I have this table (simplified version)
create table completions (
id int(11) not null auto_increment,
completed_at datetime default null,
is_mongo_synced tinyint(1) default '0',
primary key (id),
key index_completions_on_completed_at_and_is_mongo_synced_and_id (completed_at,is_mongo_synced,id),
) engine=innodb auto_increment=4785424 default charset=utf8 collate=utf8_unicode_ci;
Size:
select count(*) from completions; -- => 4817574
Now I try to execute this query:
select completions.*
from completions
where
(completed_at is not null)
and completions.is_mongo_synced = 0
order by completions.id asc limit 10;
And it takes 9mins.
I see there is not any index used, the explain extend
returns this:
id: 1
select_type: SIMPLE
table: completions
type: index
possible_keys: index_completions_on_completed_at_and_is_mongo_synced_and_id
key: PRIMARY
key_len: 4
ref: NULL
rows: 20
filtered: 11616415.00
Extra: Using where
If I force the index:
select completions.*
from completions
force index(index_completions_on_completed_at_and_is_mongo_synced_and_id)
where
(completed_at is not null)
and completions.is_mongo_synced = 0
order by completions.id asc limit 10;
It takes 1,22s, which is much better.
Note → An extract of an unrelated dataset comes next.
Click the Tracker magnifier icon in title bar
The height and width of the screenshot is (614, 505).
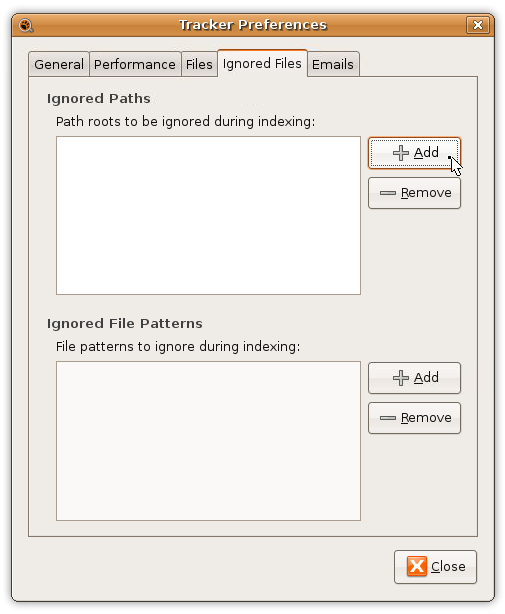(26, 25)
The explain extend
returns:
id: 1
select_type: SIMPLE
table: completions
type: range
possible_keys: index_completions_on_completed_at_and_is_mongo_synced_and_id
key: index_completions_on_completed_at_and_is_mongo_synced_and_id
key_len: 6
ref: null
rows: 2323334
filtered: 100
Extra: Using index condition; Using filesort
Now if I narrow the query by completions.id
like:
select completions.*
from completions
force index(index_completions_on_completed_at_and_is_mongo_synced_and_id)
where
(completed_at is not null)
and completions.is_mongo_synced = 0
and completions.id > 2000000
order by completions.id asc limit 10;
It takes 1,31s, still good. The explain extend
returns:
id: 1
select_type: SIMPLE
table: completions
type: range
possible_keys: index_completions_on_completed_at_and_is_mongo_synced_and_id
key: index_completions_on_completed_at_and_is_mongo_synced_and_id
key_len: 6
ref: null
rows: 2323407
filtered: 100
Extra: Using index condition; Using filesort
The point is that if for the last query I don't force the index:
select completions.*
from completions
where
(completed_at is not null)
and completions.is_mongo_synced = 0
and completions.id > 2000000
order by completions.id asc limit 10;
It takes 85ms, check that it is ms and not s. The explain extend
returns:
id: 1
select_type: SIMPLE
table: completions
type: range
possible_keys: PRIMARYindex_completions_on_completed_at_and_is_mongo_synced_and_id
key: PRIMARY
key_len: 4
ref: null
rows: 2323451
filtered: 100
Extra: Using where
Not only this is making me nuts but also the fact that the performance of the last query is highly affected for small changes in the number of the filter:
select completions.*
from completions
where
(completed_at is not null)
and completions.is_mongo_synced = 0
and completions.id > 1600000
order by completions.id asc limit 10;
It takes 13s
Things I don't understand:
Query A:
select completions.*
from completions
where
(completed_at is not null)
and completions.is_mongo_synced = 0
and completions.id > 2000000
order by completions.id asc limit 10;
85ms
Query B:
select completions.*
from completions
force index(index_completions_on_completed_at_and_is_mongo_synced_and_id)
where
(completed_at is not null)
and completions.is_mongo_synced = 0
and completions.id > 2000000
order by completions.id asc limit 10;
1,31s
Query A:
select completions.*
from completions
where
(completed_at is not null)
and completions.is_mongo_synced = 0
and completions.id > 2000000
order by completions.id asc limit 10;
85ms
Query B:
select completions.*
from completions
where
(completed_at is not null)
and completions.is_mongo_synced = 0
and completions.id > 1600000
order by completions.id asc limit 10;
13s
Index:
key index_completions_on_completed_at_and_is_mongo_synced_and_id (completed_at,is_mongo_synced,id),
Query:
select completions.*
from completions
force index(index_completions_on_completed_at_and_is_mongo_synced_and_id)
where
(completed_at is not null)
and completions.is_mongo_synced = 0
and completions.id > 2000000
order by completions.id asc limit 10;
Some more data requested in the comments
Num of rows based onis_mongo_synced
values
select
completions.is_mongo_synced,
count(*)
from completions
group by completions.is_mongo_synced;
Result:
[
{
"is_mongo_synced":0,
"count(*)":2731921
},
{
"is_mongo_synced":1,
"count(*)":2087869
}
]
Queries without order by
select completions.*
from completions
where
(completed_at is not null)
and completions.is_mongo_synced = 0
and completions.id > 2000000
limit 10;
544ms
select completions.*
from completions
force index(index_completions_on_completed_at_and_is_mongo_synced_and_id)
where
(completed_at is not null)
and completions.is_mongo_synced = 0
and completions.id > 2000000
limit 10;
314ms
But, anyhow, I need the order because I'm scanning the table batch by batch.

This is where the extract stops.